COMMENT: Divyang Shah on the PBOC

3 min read
Divyang Shah

Another month, another spike in Chinese money market rates. Such volatility is becoming the new norm as the PBOC continues to hammer home its message on responsible lending and liquidity management. Averse to providing liquidity broadly through regular open market operations the CB is expanding its use of more targeted injections to maintain the pressure on banks not bowing to the central bank’s wishes.

The PBOC announced that is had extended the role of its Standing Lending Facility (SLF), on top of the short-term lending operations (SLOs) it has opted for lately to make those targeted injections. Small and medium-sized banks will now be able to apply for direct cash injections via the SLF when the seven-day repo rate is over 7%.

This is significant: the PBOC is not taking a complete hands-off approach and looking to limit how tight conditions become, even if the latest jump in money market rates is unlikely to be reversed quickly. SLOs had previously served as a form of secretive support to select large banks, but that role is being supplemented by an expansion of the SLF in what markets an improvement in the PBOC’s transparency on liquidity.

SLOs and SLFs do not differ much: both are discretionary, with the former providing liquidity for 1-3 days while the latter does so for a slightly longer tenor of 1-14 days. The SLF also has thresholds for when liquidity can be applied. Until Chinese New Year, which begins on Jan. 31, this will be 5% on o/n repo rate, 7% on the seven-day repo rate and 8% on the 14-day repo rate. These thresholds are likely to be adjusted in the future depending on how tight the PBOC wants money market conditions to get.

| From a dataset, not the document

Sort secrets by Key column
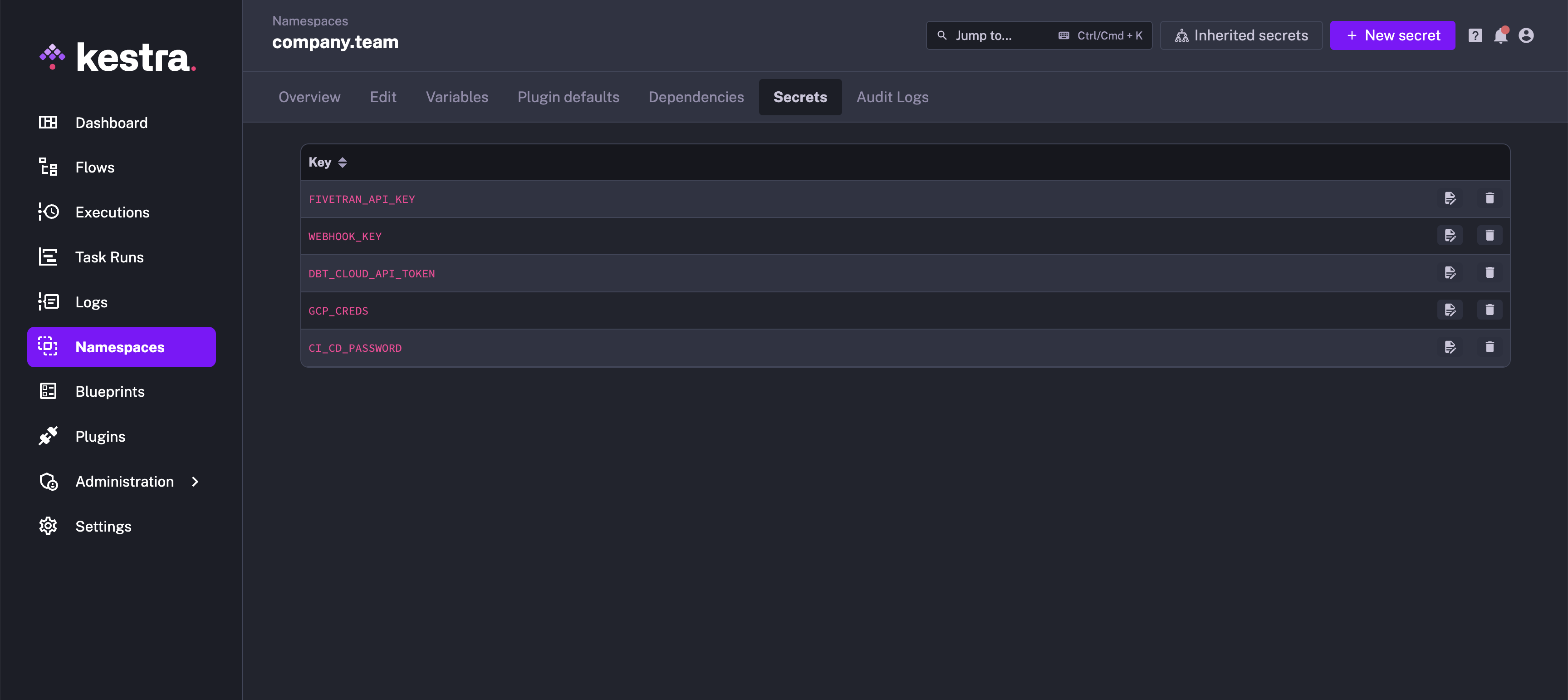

It was only Friday that the PBOC reiterated its message urging lenders to strengthen liquidity management and “reasonably set the pace of lending” to better serve the real economy. This has been the PBOC’s consistent refrain since last June as the central bank looks to promote bank and shadow banking deleveraging in a smooth manner. The thresholds will provide another means to gauge the PBOC’s satisfaction with banks lending practices.

Money market rates have once again spiked higher – as high as 10% with the weighted average jumping 144 bps to 6.5920% – as the PBOC skips its open market operations for two weeks in a row, creating a pre-holiday squeeze. The PBOC has indicated that it has already used the SLF for large banks and will add liquidity via reverse repos on Tuesday. This is unlikely to turnaround tightness in money markets completely but will provide liquidity assurance ahead of January 31.

The PBOC will continue to use tighter conditions as a stick to change lending behaviour, with the carrot of the SLF/SLO available only to those willing to listen. The new environment seems to be one of more frequent spikes in short-term rates to force better liquidity management while using a combination of SLFs/SLOs to maintain money market functioning.

We still think that a stronger lesson on responsibility will be delayed until either March or June to coincide with likely 3-month or 6-month maturity humps on short-term funding.